By Sara Calabro
The country’s first inpatient clinic for postpartum depression opened yesterday. Reporting on the opening, taking place at a University of North Carolina hospital in Chapel Hill, NPR said the new clinic will focus exclusively on the needs of women who experience severe mood changes after giving birth. Breast pumps, rocking chairs, individual and family therapy, and extended visiting hours for babies are all part of the specialized treatment regimen.
Acupuncture should be included as well.
Depression from an acupuncture perspective is a form of stagnation. Things are not moving as they should through a particular organ or meridian, causing emotional symptoms such as weighty sadness, frustration, or feelings of being blocked.
Stagnation can happen anywhere, but depression is most commonly associated with stagnation in the Liver. Liver is the system responsible for smooth flow throughout the body, so when things are stuck, points along the Liver channel are selected to restore movement.
Chronic stagnation eventually can lead to what are known as deficiency patterns. Postpartum depression usually falls into this category.
A primary pattern associated with postpartum depression is Heart Blood Deficiency.
What is Heart Blood Deficiency?
Heart Blood Deficiency in postpartum women can be understood literally—during childbirth, women lose a lot of blood, leaving them deficient in this area.
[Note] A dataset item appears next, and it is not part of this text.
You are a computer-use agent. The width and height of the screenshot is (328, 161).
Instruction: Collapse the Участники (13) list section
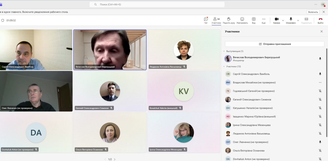[x=224, y=66]
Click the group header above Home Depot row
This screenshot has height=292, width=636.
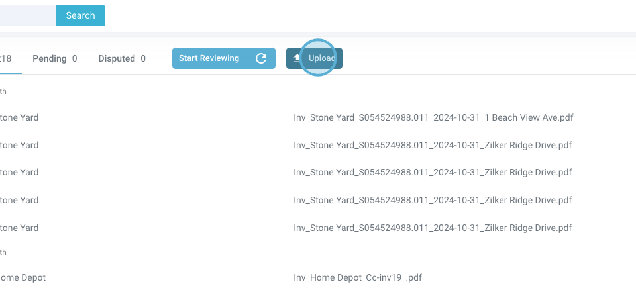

In addition to depression, not having enough blood can cause forgetfulness, difficulty falling asleep, and feelings of intense shyness or social anxiety. (Heart palpitations and dizziness also can be associated specifically with Heart Blood Deficiency.)
However, the development of Heart Blood Deficiency after giving birth is more thoroughly explained through the interconnectedness that underlies acupuncture diagnoses.
During pregnancy, many things don’t move the way they should. Stagnation throughout the body can cause everything from physical symptoms like constipation to emotional stress and tension, all of which directly impact the Liver. Over time, the overburdened Liver begins to affect the Heart.
One understanding of the relationship between Liver and Heart can be found in Five Element acupuncture. In Five Element, wood (the natural element associated with Liver) is the mother of fire (Heart), so Liver pathologies are easily transferred to Heart. And the cycle continues: Once fire is affected, it can begin to disrupt the next element, earth (Spleen), which when deficient can cause excessive pensiveness and brooding, symptoms commonly experienced by women with postpartum depression.
Meridian approach to postpartum depression
Heart Blood Deficiency and other Liver-associated patterns are not the only explanations for postpartum depression. For instance, a meridian-style acupuncturist may view postpartum depression as an issue with Chong Mai, one of the body’s extraordinary vessels.
Chong Mai, which originates in the uterus, often plays a role in gynecological-related conditions. Another name for Chong Mai is Sea of Blood. There are four seas in the body that are regulated to achieve what we think of in biomedicine as homeostasis.
In The Practical Application of Meridian Style Acupuncture, author John Pirog says that when the Sea of Blood is unbalanced, “The patient has a keen sense that something is wrong but is unable to describe any clear symptoms and is unable to attribute a definite cause.”
This is a feeling a lot of postpartum women can identify with.
Much like the doctors who founded the postpartum clinic at UNC, acupuncturists understand that women experiencing postpartum depression have unique needs. Acupuncture is an ideal complement to the specialized services being introduced at these important new clinics.